# Motor height on Carolina Skiff J14



## topnative2

You have to much lower unit in the water.I suggest moving the motor cav plate to at least even w/ the bottom.
Tilt pin adj. will only help a little.Get the motor up.

Also, weight distribution is important .... move passenger forward. The boat is rated for a 30hp so u are at 50% of rated hp---one should always be w/i  80% of rated hp.

I use to run a j16 w/ a 30 and fishing 3 was not a problem.


----------



## RigaRoo

Thanks for the info... This boat is maxed at 30hp... Is maxed the new rated? I didn't pick the boat up to be a speed demon, just get into some backwater... It was already set up when I got it, so I guess I'll start tinkering..


----------



## topnative2

I had mine 10yrs ago and it was 30hp rating w/tiller. 

You will see a big improvement once you get that lower unit up--even is a starting point....more than likely u can go up 1" above ...... however, u are not carrying a lot of weight w/ the 15hp. so go even first.

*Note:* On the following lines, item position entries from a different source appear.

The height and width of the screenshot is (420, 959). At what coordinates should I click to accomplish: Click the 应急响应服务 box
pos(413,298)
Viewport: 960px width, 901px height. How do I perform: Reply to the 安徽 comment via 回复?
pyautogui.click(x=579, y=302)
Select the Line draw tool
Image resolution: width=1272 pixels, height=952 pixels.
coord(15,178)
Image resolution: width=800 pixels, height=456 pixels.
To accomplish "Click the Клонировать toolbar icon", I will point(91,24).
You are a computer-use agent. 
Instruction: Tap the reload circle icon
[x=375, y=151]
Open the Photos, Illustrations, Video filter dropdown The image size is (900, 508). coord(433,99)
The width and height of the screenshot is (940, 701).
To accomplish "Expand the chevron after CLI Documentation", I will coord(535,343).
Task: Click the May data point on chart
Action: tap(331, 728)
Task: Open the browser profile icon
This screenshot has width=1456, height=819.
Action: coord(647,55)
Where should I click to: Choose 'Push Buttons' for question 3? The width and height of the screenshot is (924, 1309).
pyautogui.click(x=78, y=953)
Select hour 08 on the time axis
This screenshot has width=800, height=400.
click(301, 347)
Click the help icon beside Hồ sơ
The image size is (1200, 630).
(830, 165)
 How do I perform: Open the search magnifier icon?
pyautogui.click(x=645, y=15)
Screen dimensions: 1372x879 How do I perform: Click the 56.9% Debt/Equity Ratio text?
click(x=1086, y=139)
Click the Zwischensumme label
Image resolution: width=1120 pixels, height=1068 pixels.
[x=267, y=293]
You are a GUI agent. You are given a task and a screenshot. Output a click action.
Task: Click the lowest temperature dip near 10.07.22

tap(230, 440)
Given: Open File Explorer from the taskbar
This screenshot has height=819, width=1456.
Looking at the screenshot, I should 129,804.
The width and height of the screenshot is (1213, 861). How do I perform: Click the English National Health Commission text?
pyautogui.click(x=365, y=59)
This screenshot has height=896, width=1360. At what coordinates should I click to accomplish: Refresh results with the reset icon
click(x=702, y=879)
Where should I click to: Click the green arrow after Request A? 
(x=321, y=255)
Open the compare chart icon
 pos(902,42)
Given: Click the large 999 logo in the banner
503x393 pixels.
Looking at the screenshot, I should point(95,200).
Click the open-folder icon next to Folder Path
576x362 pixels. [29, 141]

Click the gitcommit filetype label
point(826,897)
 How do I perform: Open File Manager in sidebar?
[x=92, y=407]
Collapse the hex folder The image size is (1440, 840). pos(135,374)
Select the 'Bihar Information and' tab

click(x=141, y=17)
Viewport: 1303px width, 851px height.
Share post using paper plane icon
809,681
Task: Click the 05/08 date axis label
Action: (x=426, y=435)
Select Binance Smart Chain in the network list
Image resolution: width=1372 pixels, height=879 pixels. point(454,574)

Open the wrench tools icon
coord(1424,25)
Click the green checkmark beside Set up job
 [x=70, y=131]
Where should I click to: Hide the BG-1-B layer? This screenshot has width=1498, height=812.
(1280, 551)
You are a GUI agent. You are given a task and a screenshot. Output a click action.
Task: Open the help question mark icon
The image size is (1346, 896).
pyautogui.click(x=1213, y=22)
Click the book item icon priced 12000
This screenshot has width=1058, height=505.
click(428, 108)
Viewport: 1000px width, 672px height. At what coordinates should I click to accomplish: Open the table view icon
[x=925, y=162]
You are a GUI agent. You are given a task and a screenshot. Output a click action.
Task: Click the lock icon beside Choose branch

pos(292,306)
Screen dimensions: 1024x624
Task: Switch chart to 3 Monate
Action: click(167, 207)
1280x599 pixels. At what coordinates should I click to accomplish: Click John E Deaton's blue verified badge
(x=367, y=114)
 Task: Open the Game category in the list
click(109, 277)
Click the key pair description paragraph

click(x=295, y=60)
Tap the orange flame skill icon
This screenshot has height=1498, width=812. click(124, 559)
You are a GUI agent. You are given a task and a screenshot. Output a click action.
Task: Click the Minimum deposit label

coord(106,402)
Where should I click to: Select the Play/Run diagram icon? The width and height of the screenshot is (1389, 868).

Also. may want to try it w/ and w/o the hydrofoil after the adjustment.....they do rob u of power 

Speed demons miss the whole point


----------



## RigaRoo

I'll try moving it this afternoon. 

Speed demons do miss the point but they do get there fast... However they do scare everything all the way there...


----------



## David_Estes

I had a J14 15HP. Great rig!!! I had a 5in setback that left the cav plate 1.5 inches higher than the bottom of the boat. you need to get the engine up and the weight forward. i installed my battery under the front deck made a huge increase in speed and hole shot. i could get 22mph (gps) with 3 adults aprox 550lbs, plus gear!!! I made the mistake of going to a steeper pitch prop and the boat would just barely plain with just me!!!!
BIGGER is not better..... got rid of the prop and got my speed and load back... Listen to your engine if is singing its happy  if its loaded up at full throttle :-[ try a smaller prop.


----------



## RigaRoo

Thanks for the update. 

I took the boat out last weekend at the same height. She wouldn't get on plane with 2 people, but would get on plane in about 30-40 seconds with me solo... I plan on moving the motor up, I think a jackplate is probably the best bet...


----------